▶ [About this task] Translate into Spanish this sentence from the passage on physician-assisted suicide below: "It is important legally that the cases were about the right of a physician to participate in assisted suicide, not about the general right of assisted suicide."

▶ [Source passage]
---*---

Physician-Assisted Suicide as a Constitutional Right
The question of whether there is a constitutional right to suicide was directly before the U.S. Supreme Court in two cases decided in 1997. These were brought by patients and physicians contesting state laws in Washington state [ Washington v. Glucksberg, 521 U.S. 702 (1997) .] and in New York [ Vacco v. Quill, 521 U.S. 793, 117 S.Ct. 2293 (1997) .] that banned physician participation in assisted suicide. It is important legally that the cases were about the right of a physician to participate in assisted suicide, not about the general right of assisted suicide. Although it is clear from the Court’s ruling that a state could ban assisted suicide in general, the court did not need to reach this issue because the states have very broad authority under the police powers to regulate medical practice. There are many things that the state can prevent physicians from doing as a condition of licensure that it might not be able to do as a general rule for all citizens.

---*---

▶ [Source data]
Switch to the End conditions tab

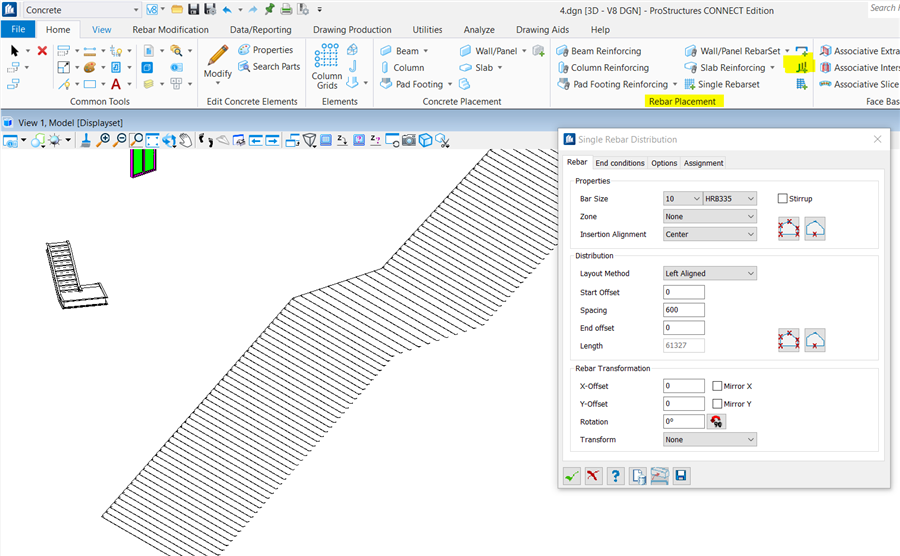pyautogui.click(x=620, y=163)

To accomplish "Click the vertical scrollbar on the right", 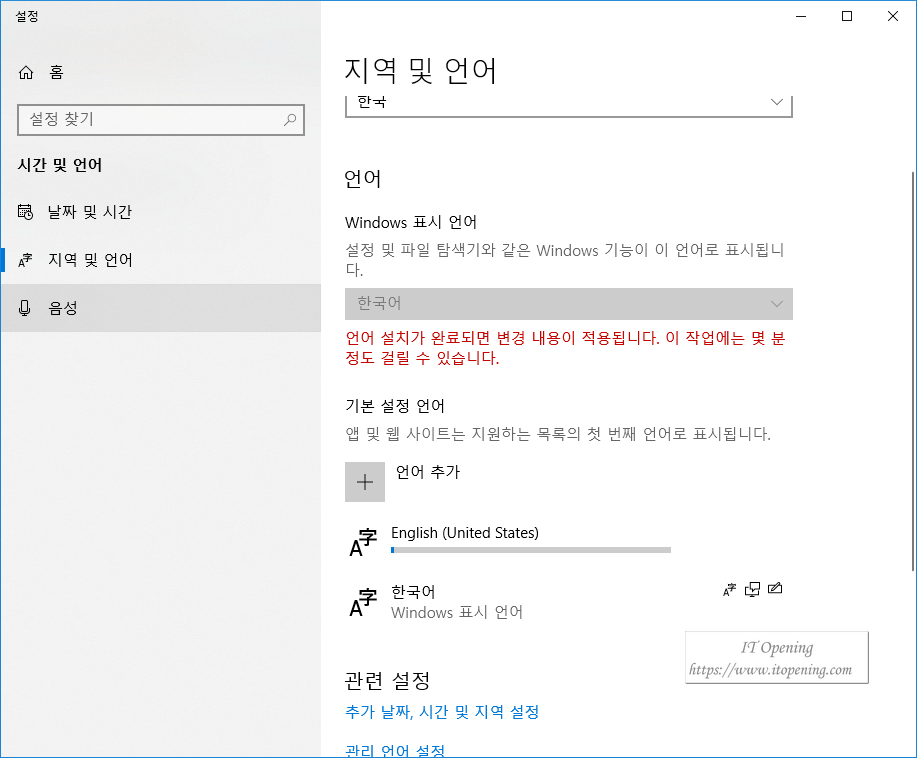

---*---

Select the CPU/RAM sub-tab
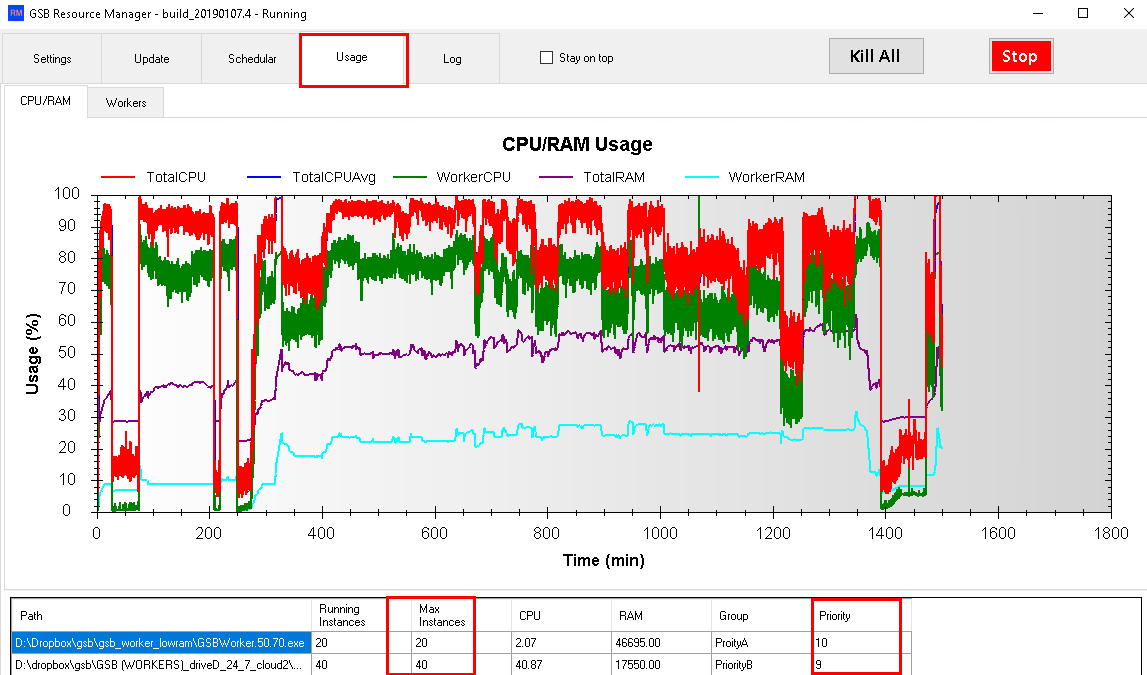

---*---

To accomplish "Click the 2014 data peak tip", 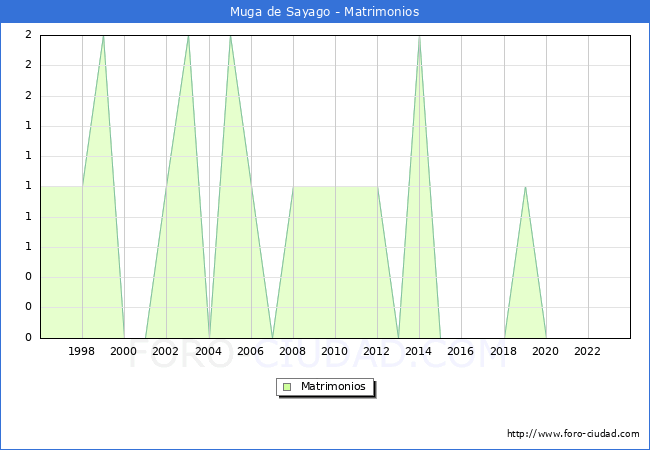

---*---

▶ [Answer to this task] Desde el punto de vista jurídico, es importante que los casos versaran sobre el derecho de un médico a participar en el suicidio asistido, y no sobre el derecho general al suicidio asistido.